I truly believe that being a teacher or a doctor requires a lot of goodwill, and that's why I chose these professions.
You've overcome so many obstacles to get into this school, and you should be really proud of yourself!
But teachers are only human, just like you and me! They have their own emotions and feelings, and they need someone to talk to to relieve their emotions, or someone with experience to learn from. This is perfectly normal, and there's no need to be too hard on yourself.
Take it easy and don't be too hard on yourself!
When you were a student, it was usually just a matter of yourself, and you just had to take care of yourself. But that's not the case after you start working! You need to cooperate with other people, and there's just so much coordination.
It's so important to remember that whether something is done well or not is no longer a unilateral decision. It depends on the degree of cooperation between the two parties. So don't take on more than you can handle! You need to know that your very existence is valuable.
Hey there! I know life can get tough sometimes, but I'm here to tell you to let go of your worries and clear your mind.
We all hope that our lives will be smooth sailing, but life is always full of storms. It's bound to happen that you'll get wet in the rain, or even become a drowned rat. But if you take a shower, dry off, and look up to find a beautiful rainbow, your mood will probably improve.
I really hope you can soon get out of that gloom and feel confident again!
Comments
I understand your concerns and it's really tough starting out. Every classroom has its challenges, but remember, you're learning too. It might help to build a reward system for good behavior to motivate all students. Also, try talking to the playful kids oneonone; sometimes understanding their reasons can lead to better solutions.

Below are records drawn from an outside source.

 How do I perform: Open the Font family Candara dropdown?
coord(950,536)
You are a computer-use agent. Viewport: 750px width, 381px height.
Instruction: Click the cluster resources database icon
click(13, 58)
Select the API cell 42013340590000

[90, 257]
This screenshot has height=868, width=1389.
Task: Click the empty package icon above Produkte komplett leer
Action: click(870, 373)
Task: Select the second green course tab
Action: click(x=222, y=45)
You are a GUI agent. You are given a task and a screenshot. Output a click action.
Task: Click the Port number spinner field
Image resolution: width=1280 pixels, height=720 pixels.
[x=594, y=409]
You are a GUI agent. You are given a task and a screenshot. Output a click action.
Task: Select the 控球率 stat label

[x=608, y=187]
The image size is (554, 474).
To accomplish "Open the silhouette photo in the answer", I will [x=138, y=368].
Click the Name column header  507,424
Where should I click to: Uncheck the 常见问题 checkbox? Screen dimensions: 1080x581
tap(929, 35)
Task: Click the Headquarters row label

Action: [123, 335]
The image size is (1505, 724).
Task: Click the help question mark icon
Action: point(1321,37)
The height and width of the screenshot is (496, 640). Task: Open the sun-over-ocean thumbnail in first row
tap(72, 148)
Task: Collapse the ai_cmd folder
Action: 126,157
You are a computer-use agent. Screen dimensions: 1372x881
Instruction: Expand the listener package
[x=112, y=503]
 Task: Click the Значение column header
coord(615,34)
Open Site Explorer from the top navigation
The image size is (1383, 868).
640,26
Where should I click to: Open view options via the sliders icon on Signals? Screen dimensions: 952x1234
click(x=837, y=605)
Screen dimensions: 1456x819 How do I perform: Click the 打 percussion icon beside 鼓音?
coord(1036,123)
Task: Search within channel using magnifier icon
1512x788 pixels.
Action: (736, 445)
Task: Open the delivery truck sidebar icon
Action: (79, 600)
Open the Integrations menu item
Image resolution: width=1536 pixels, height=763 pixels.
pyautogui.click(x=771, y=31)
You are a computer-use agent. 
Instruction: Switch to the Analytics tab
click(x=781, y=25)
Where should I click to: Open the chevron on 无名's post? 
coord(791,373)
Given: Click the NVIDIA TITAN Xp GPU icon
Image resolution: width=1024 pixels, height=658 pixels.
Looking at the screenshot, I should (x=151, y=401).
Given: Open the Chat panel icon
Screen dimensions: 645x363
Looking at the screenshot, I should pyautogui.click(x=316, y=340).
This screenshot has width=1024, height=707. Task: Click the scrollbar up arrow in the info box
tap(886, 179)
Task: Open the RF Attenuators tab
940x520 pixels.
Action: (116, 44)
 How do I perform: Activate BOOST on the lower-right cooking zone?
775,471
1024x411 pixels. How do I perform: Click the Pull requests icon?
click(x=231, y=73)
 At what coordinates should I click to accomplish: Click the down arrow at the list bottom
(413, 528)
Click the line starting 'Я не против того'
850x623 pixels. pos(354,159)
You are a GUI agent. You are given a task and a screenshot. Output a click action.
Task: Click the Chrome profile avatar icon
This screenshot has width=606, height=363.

It's hard when you feel like you're not meeting expectations, especially with those high standards you set for yourself. Maybe focus on small victories each day. And don't be too hard on yourself for needing time to develop your teaching style. Everyone learns at their own pace. Perhaps reaching out to more experienced teachers for advice could also provide some helpful strategies.
The pressure of being observed by other teachers can be intense. But know that every educator faces similar struggles at some point. Try viewing these moments as opportunities for growth rather than failures. Building relationships with your students can make a big difference in how they respond to discipline. Sometimes just knowing you care can change their behavior.
Feeling sensitive to criticism is natural, especially coming from a background where you were always trying to do well. Remember, though, that feedback is part of professional development. Communicating openly with parents might ease your fears over time. Start with positive news about their children to build trust. Over time, this can make addressing issues easier.
It's clear you're very dedicated to doing a great job. Dealing with difficult students is never easy, but you're not alone in this. Consider organizing class meetings where everyone, including you, shares feelings and ideas. This can foster a sense of community and responsibility among students. Also, seek support from colleagues or mentors who can offer guidance and encouragement as you navigate these challenges.